Raxmei wrote:Correct in principle, but the effect of overcharged rounds seems exaggerated. Might be AdMech conservatism, or maybe those last two increments are just really big.
It's broadly consistent with supercharged rounds fired from real life artillery, I think. The limit of how much powder you put in a supercharged shot is defined by how much the barrel can take while reliably not exploding, after all; you can't expect it to be repeatable several dozen times.
There might be intermediate levels (10% more powder, half the barrel lifetime), but for game mechanic purposes those settings are irrelevant or likely to be unbalancing, so they wouldn't come up.
Raxmei wrote:Found out this computer has a scientific calculator. 814 m/s horizontal component, 19s flight time, and earthlike gravity gives you a vertical component 93 m/s and an elevation of 6.5 degrees. Again, a bizarrely flat trajectory.

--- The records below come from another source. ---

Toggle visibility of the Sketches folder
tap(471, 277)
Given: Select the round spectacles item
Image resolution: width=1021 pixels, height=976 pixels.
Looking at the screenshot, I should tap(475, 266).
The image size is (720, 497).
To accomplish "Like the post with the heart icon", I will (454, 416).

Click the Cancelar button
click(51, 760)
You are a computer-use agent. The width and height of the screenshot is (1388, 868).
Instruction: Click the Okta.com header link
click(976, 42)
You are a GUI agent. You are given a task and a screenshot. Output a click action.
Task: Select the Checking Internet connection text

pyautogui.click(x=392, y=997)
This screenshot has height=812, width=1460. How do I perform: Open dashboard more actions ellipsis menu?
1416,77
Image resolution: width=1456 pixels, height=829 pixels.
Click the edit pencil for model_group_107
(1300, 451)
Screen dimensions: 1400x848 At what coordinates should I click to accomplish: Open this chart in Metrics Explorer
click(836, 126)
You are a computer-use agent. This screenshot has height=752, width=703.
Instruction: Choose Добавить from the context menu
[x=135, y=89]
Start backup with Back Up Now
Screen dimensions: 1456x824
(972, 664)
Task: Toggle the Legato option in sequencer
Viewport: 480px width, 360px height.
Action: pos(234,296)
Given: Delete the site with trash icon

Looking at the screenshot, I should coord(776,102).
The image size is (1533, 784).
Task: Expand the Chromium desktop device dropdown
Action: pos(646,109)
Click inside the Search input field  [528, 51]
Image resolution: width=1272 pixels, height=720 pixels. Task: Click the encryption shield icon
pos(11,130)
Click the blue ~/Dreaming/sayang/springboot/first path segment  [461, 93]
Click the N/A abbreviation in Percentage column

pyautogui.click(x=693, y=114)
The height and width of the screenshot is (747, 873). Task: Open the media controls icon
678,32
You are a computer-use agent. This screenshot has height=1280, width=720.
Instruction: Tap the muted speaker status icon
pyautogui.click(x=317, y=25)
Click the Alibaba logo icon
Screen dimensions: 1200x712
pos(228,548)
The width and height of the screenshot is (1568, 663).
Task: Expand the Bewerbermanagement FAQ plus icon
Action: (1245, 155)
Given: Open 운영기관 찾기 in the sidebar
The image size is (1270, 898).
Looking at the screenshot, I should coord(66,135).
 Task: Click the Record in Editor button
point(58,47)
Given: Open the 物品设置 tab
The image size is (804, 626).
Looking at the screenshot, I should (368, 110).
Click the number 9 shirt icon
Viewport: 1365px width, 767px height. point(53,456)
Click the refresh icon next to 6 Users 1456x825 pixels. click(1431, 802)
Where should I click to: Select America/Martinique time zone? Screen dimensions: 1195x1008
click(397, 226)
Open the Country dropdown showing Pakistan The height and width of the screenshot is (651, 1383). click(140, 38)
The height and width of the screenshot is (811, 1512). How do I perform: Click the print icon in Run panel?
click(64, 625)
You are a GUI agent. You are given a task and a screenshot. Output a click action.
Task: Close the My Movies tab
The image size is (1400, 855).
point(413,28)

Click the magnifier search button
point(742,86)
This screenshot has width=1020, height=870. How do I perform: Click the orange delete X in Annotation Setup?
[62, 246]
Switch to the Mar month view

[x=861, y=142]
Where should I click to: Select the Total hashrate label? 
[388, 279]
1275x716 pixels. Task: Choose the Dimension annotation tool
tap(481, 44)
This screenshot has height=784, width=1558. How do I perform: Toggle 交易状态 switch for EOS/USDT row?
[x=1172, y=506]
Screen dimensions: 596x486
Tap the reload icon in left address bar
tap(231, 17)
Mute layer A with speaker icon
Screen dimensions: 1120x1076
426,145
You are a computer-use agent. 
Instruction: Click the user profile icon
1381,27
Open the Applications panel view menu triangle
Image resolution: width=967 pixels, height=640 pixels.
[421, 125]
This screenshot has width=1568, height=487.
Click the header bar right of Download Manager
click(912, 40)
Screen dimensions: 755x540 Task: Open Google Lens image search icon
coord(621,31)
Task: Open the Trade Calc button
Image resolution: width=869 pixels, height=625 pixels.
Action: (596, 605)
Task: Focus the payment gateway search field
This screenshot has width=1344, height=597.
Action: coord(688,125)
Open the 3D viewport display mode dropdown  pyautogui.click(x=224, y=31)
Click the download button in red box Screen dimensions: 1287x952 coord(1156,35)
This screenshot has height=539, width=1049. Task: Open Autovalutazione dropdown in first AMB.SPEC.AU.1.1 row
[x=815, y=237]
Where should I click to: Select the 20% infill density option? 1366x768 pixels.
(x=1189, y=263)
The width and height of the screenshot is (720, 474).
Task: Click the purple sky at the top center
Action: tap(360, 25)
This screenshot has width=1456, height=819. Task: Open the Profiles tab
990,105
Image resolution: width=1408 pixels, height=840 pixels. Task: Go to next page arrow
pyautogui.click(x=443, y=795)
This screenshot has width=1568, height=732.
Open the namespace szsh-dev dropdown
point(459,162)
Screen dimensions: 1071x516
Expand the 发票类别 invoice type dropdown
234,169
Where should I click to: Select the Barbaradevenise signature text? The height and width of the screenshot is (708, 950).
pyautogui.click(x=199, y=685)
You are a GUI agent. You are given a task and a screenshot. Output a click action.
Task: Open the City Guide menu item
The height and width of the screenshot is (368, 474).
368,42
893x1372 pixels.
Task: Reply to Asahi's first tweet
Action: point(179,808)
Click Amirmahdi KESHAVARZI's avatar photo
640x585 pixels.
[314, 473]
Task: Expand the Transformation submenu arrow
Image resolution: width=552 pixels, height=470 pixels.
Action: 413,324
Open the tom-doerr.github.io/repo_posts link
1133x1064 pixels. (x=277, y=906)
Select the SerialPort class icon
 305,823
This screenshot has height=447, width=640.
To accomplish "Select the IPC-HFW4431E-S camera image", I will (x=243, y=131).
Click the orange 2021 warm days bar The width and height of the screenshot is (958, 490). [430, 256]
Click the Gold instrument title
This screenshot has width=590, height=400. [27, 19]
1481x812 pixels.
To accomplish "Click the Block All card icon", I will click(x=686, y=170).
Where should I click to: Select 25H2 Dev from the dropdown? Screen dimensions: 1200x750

In the 4th Edition Guard codex, the default version of the Basilisk had a low-angle carriage and could only do direct fire. To get indirect fire you had to pay extra. So those flat trajectories may just be because they're using field artillery carriages, without the high elevation you can get from a howitzer.
You
can mount an Earthshaker on a howitzer carriage, and for a lot of situations it's eminently reasonable to do so, but that doesn't mean they always will be.